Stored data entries
>> BEGIN

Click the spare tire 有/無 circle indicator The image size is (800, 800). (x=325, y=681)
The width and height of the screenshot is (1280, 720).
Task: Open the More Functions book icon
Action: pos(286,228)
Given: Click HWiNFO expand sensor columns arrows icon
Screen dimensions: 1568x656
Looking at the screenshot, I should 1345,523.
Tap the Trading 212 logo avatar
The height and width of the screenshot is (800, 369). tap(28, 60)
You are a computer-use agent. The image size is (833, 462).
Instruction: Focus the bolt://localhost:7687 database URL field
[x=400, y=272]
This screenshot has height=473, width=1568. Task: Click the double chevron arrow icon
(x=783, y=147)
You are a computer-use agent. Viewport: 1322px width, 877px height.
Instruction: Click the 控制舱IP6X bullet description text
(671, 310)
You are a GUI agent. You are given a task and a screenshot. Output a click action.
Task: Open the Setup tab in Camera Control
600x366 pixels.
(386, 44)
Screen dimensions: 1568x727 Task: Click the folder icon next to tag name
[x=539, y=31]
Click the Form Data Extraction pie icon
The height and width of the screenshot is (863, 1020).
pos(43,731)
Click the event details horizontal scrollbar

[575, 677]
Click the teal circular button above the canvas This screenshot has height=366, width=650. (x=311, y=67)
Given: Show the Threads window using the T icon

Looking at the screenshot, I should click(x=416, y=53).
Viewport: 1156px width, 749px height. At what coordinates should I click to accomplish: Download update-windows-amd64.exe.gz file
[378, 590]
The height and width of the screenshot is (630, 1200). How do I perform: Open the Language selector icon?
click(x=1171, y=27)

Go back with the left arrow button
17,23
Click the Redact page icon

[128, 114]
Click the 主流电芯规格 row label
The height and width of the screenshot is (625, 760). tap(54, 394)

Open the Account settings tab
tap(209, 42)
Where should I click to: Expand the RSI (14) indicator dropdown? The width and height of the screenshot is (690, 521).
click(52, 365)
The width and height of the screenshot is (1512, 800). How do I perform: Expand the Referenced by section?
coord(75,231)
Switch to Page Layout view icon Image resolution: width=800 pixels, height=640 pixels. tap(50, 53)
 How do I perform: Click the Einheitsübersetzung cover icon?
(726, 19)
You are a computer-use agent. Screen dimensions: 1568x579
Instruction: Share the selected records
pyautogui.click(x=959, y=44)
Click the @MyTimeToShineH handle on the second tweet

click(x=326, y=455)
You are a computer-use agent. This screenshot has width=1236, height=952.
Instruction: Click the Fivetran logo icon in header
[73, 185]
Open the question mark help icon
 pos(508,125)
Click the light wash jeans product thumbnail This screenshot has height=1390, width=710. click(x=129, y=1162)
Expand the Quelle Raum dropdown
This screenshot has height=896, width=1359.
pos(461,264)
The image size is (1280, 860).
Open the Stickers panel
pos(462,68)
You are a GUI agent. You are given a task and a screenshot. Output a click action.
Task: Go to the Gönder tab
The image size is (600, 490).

>> END

WHAT YOU ARE ASKED TO DO ->
Update the records above so that "Instruction" becomes "Directive" wherever it appears. Leave everything else unchanged.

EXERCISE ANSWER ->
Click the spare tire 有/無 circle indicator The image size is (800, 800). (x=325, y=681)
The width and height of the screenshot is (1280, 720).
Task: Open the More Functions book icon
Action: pos(286,228)
Given: Click HWiNFO expand sensor columns arrows icon
Screen dimensions: 1568x656
Looking at the screenshot, I should 1345,523.
Tap the Trading 212 logo avatar
The height and width of the screenshot is (800, 369). tap(28, 60)
You are a computer-use agent. The image size is (833, 462).
Directive: Focus the bolt://localhost:7687 database URL field
[x=400, y=272]
This screenshot has height=473, width=1568. Task: Click the double chevron arrow icon
(x=783, y=147)
You are a computer-use agent. Viewport: 1322px width, 877px height.
Directive: Click the 控制舱IP6X bullet description text
(671, 310)
You are a GUI agent. You are given a task and a screenshot. Output a click action.
Task: Open the Setup tab in Camera Control
600x366 pixels.
(386, 44)
Screen dimensions: 1568x727 Task: Click the folder icon next to tag name
[x=539, y=31]
Click the Form Data Extraction pie icon
The height and width of the screenshot is (863, 1020).
pos(43,731)
Click the event details horizontal scrollbar

[575, 677]
Click the teal circular button above the canvas This screenshot has height=366, width=650. (x=311, y=67)
Given: Show the Threads window using the T icon

Looking at the screenshot, I should click(x=416, y=53).
Viewport: 1156px width, 749px height. At what coordinates should I click to accomplish: Download update-windows-amd64.exe.gz file
[378, 590]
The height and width of the screenshot is (630, 1200). How do I perform: Open the Language selector icon?
click(x=1171, y=27)

Go back with the left arrow button
17,23
Click the Redact page icon

[128, 114]
Click the 主流电芯规格 row label
The height and width of the screenshot is (625, 760). tap(54, 394)

Open the Account settings tab
tap(209, 42)
Where should I click to: Expand the RSI (14) indicator dropdown? The width and height of the screenshot is (690, 521).
click(52, 365)
The width and height of the screenshot is (1512, 800). How do I perform: Expand the Referenced by section?
coord(75,231)
Switch to Page Layout view icon Image resolution: width=800 pixels, height=640 pixels. tap(50, 53)
 How do I perform: Click the Einheitsübersetzung cover icon?
(726, 19)
You are a computer-use agent. Screen dimensions: 1568x579
Directive: Share the selected records
pyautogui.click(x=959, y=44)
Click the @MyTimeToShineH handle on the second tweet

click(x=326, y=455)
You are a computer-use agent. This screenshot has width=1236, height=952.
Directive: Click the Fivetran logo icon in header
[73, 185]
Open the question mark help icon
 pos(508,125)
Click the light wash jeans product thumbnail This screenshot has height=1390, width=710. click(x=129, y=1162)
Expand the Quelle Raum dropdown
This screenshot has height=896, width=1359.
pos(461,264)
The image size is (1280, 860).
Open the Stickers panel
pos(462,68)
You are a GUI agent. You are given a task and a screenshot. Output a click action.
Task: Go to the Gönder tab
The image size is (600, 490).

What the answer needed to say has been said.